City Lights At The 85 Year-Old Orpheum With The VSO
Friday, November 09, 2012
Estrellita
(1912)
Manuel M. Ponce
Estrellita de lejano cielo
Que sabes mi querer
Que miras mi sufrir
Baja y dime si me quiere un poco
Porque ya no puedo sin su amor vivir
Tu eres estrella mi faro de amor
Tú sabes que pronto he de morir
Baja y dime si me quiere un poco
Porque ya no puedo sin su amor vivir
Bramwell Tovey Music Director -VSO |
One day, around 1951 in Buenos Aires my friend Mario and I (we were both 9) went to see a Tarzan movie at the Saturday series sponsored by our local Capuchin monks who were building a very large new church next door to the little community center and movie house.

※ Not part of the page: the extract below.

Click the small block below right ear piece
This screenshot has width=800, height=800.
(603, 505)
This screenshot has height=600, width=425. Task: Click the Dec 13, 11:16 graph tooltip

They charged us a token fee but we knew our money was going to a good cause. As we left after the show we were approached by a chubby Capuchin who asked us our names. He asked me to what church I went to. When he questioned Mario, Mario replied, "I don't go to church I am a Jew." I will never forget the Capuchin's smile as he placed his hand on Mario's arm and told us, "We share the same God and that is what is important." I thought about that for the rest of the day but I never confronted my grandmother, a staunch Roman Catholic with what to me was a clear difference of opinion.
That memory has lingered in me for years and it came back most suddenly this Thursday when Lauren (10) and I went to the Orpheum for a performance of the VSO, directed by Bramwell Tovey called How To Make Movies & City Lights. The latter, with the VSO playing the Charlie Chaplin score, was the better known of the two films projected on a giant screen above the orchestra. The other, a 1918 shorter film was accompanied by Maestro Tovey’s lively one man performance (fully improvised) on what looked like an ancient standup piano.
If someone had asked me if I had ever seen City Lights I would not have been sure to answer in the affirmative. But once the film began to run and I knew what was going to happen and recognized all the faces I remembered that in fact I had seen that film on a Saturday showing by the Capuchins perhaps not long after, or even before, Mario and I saw the Tarzan flick which I now remember having been one that featured Buster Crabbe. Memory is so strange. It poured in as Lauren and I watched the action unfold.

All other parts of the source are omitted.